# BMW Announces Best Dealerships for 2010



## IanR (Nov 25, 2009)

*Best Dealers?*

Finding a good dealership is not easy. Good thing this annnouncement shed some light. I did a little search on CA Dealers that made the list and although New Century appeared to be among the best, the online reviews gave it 2 out 5 stars. A lot of customer complaints. Anyone from the L.A. area had any personal experience with them?


----------



## FLA 335 (Sep 4, 2009)

South BMW FTMFW!!! picked my car up from service there today.. A+ in my book...always goes according to my plan!!! in at 7:30am driving off with the loan by 7:50am... next day drop off loaner at 7:30am and in my car driving to work by 7:40am... $ in my book!!!! 

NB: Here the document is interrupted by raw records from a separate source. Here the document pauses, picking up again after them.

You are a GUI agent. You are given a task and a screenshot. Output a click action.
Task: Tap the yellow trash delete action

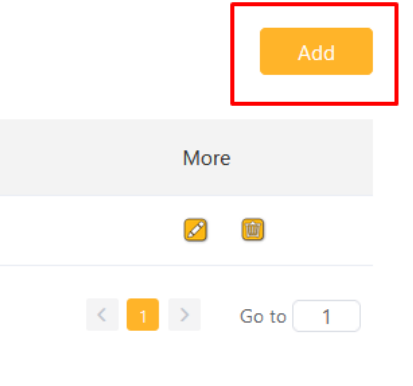pos(253,229)
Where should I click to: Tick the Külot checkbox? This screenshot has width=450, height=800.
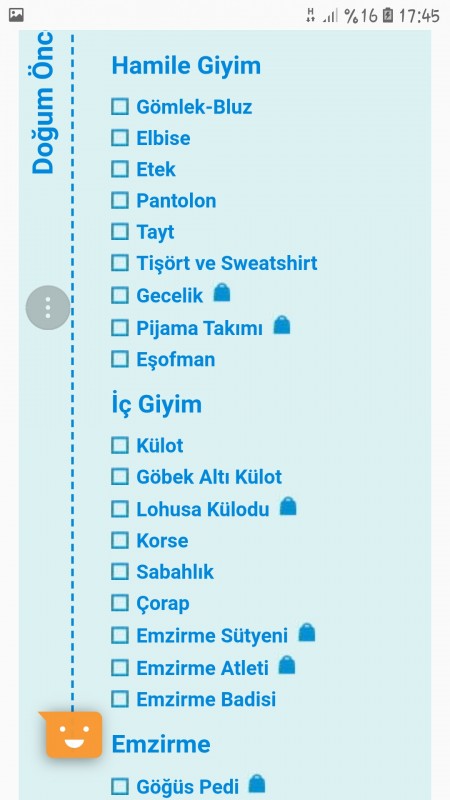pyautogui.click(x=120, y=445)
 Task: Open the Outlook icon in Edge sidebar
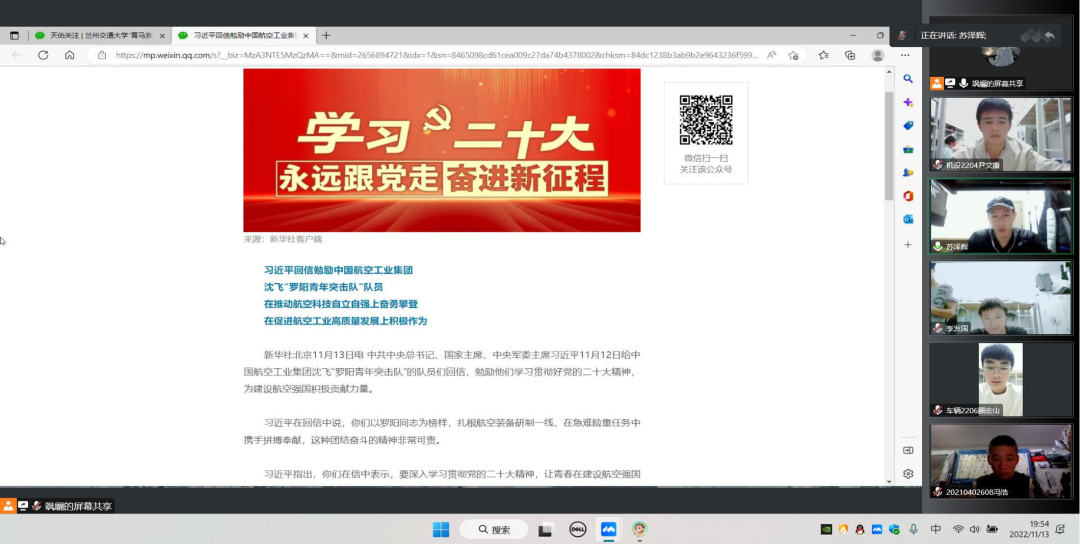pyautogui.click(x=908, y=219)
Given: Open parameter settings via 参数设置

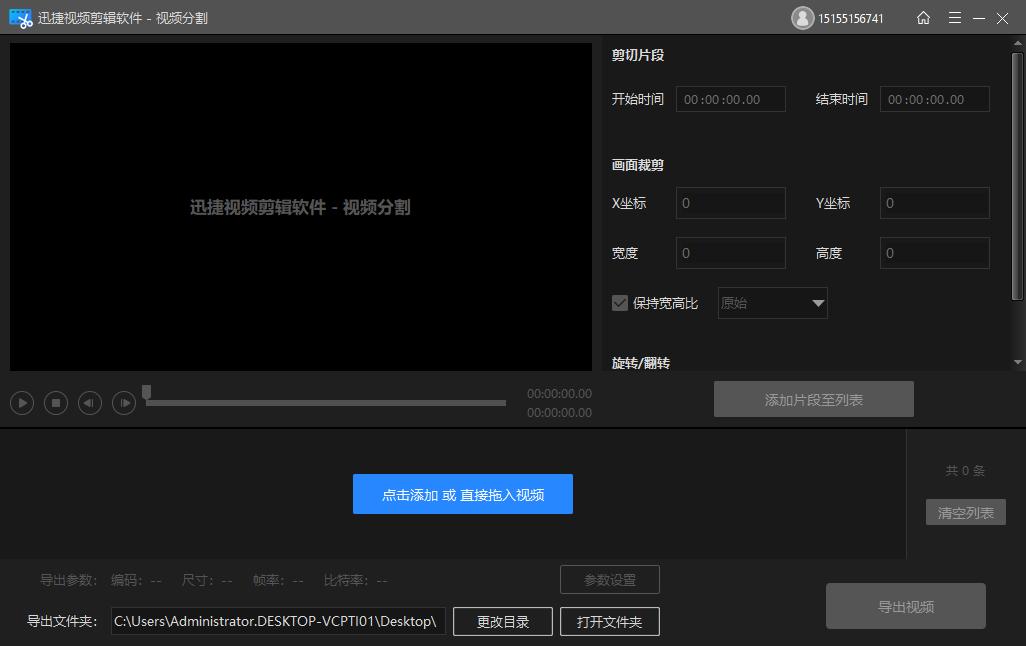Looking at the screenshot, I should click(609, 579).
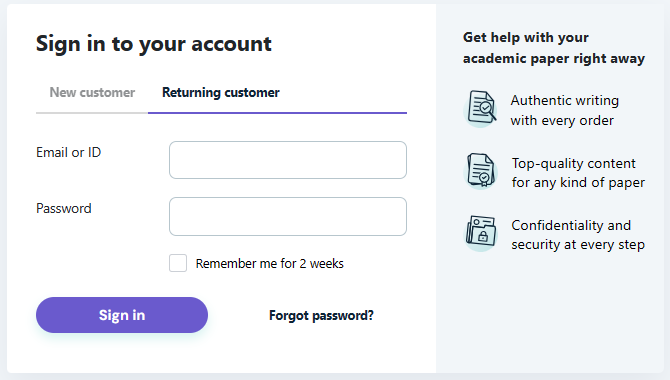Click the purple Sign in button
This screenshot has height=380, width=670.
122,315
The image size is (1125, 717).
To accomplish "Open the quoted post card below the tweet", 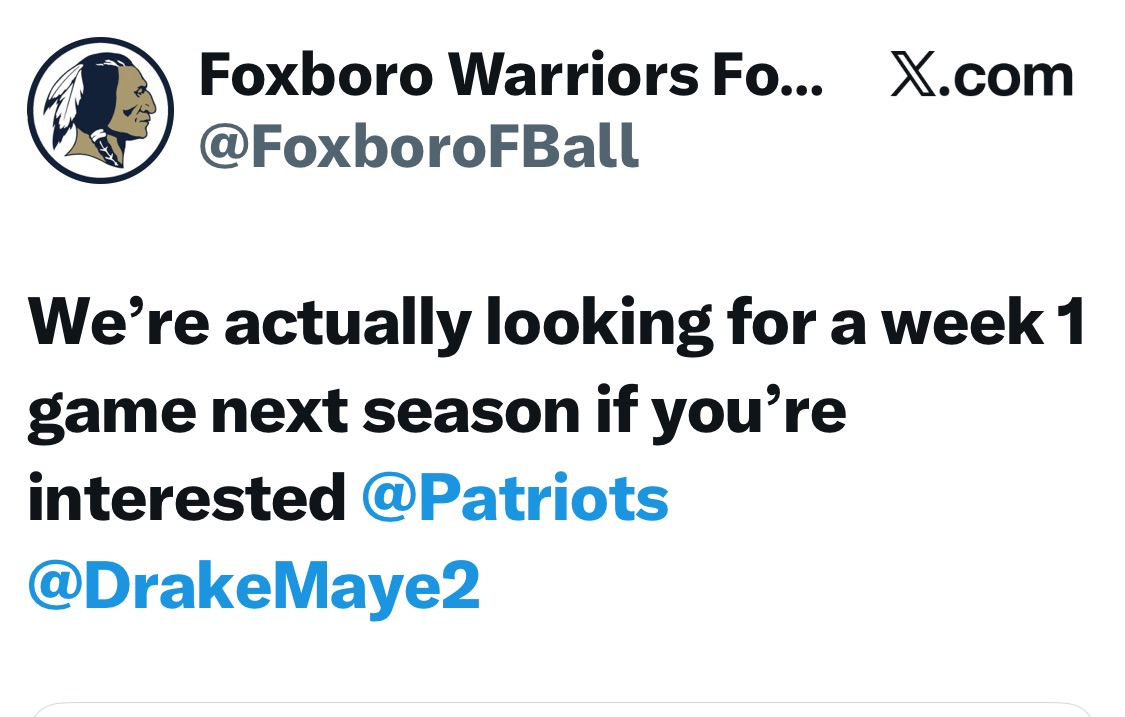I will (562, 709).
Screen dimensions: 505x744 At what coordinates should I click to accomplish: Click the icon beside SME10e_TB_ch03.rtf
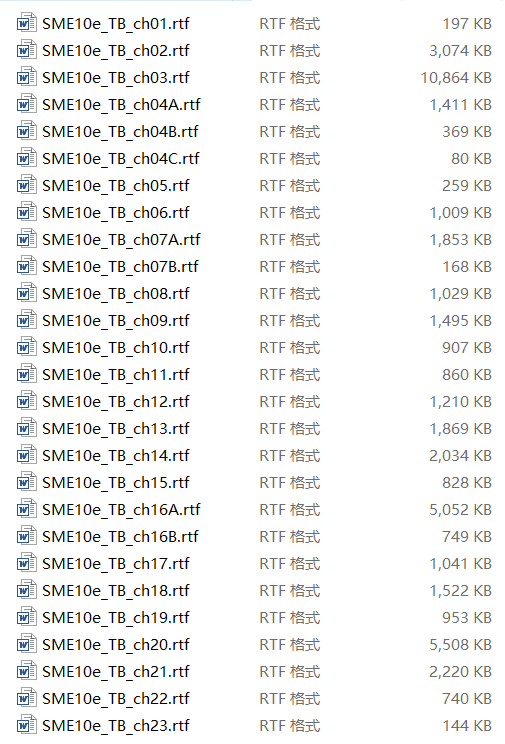[26, 77]
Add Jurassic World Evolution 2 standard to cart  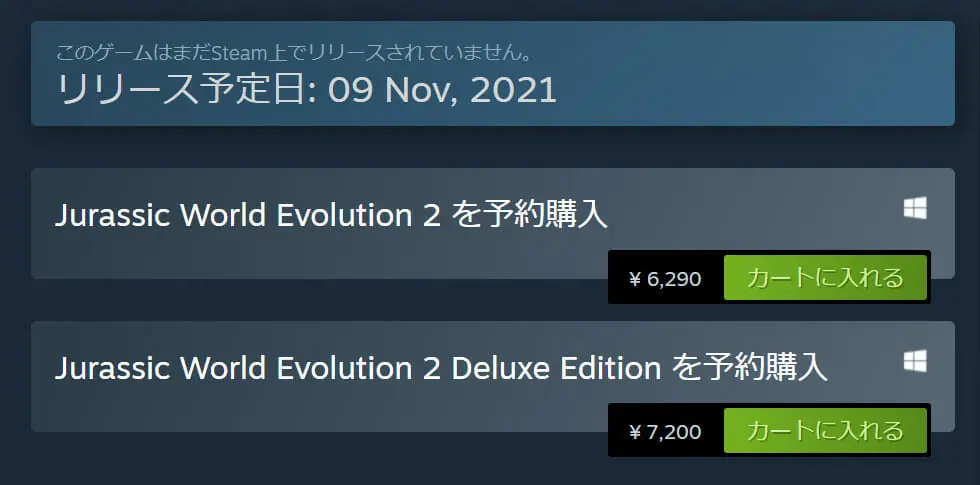tap(825, 278)
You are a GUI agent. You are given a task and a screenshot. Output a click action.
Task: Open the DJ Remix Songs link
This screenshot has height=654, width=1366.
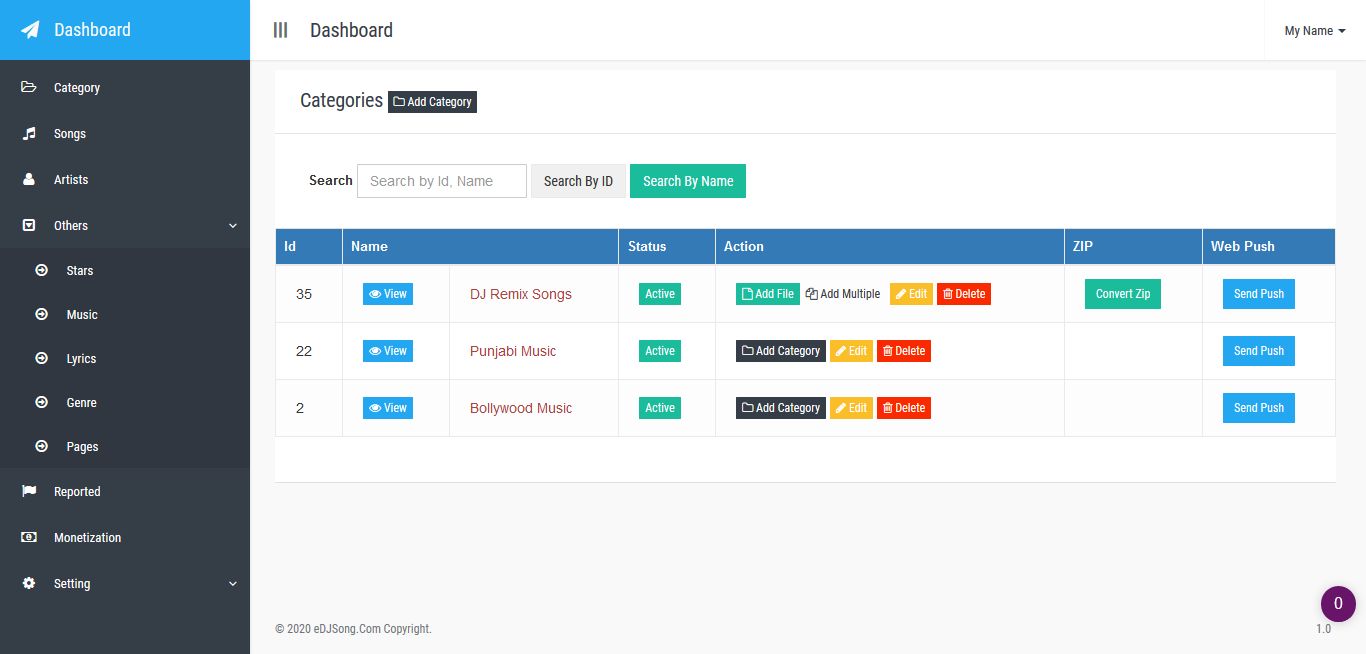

nice service, good personalities, and alright ladies...


----------



## taggart (Jan 13, 2009)

I buy some of my parts and used to have my car serviced in New Century. My take is that they're pretty honest folk. Tim who's my SA did a great job seeing that my car is done at the promised time and gives me a detailed explanation of what they found and what was done to fix said problem. Now that the maintenance warranty is over, I do my own work but when I used to take my car there, it's well taken-cared of. Only a few complaints: There was one time my car went in dirty and wasn't washed well(still some bugs on the bumper) when it was brought out. Parts counter guys are great but there were occasions(rarely) when I was given the wrong part for some reason(even after verifying year and model) which makes it frustrating at times especially when you don't have a loaner car.(diy) I never bought a car from them though so no feedback on their sales staff. 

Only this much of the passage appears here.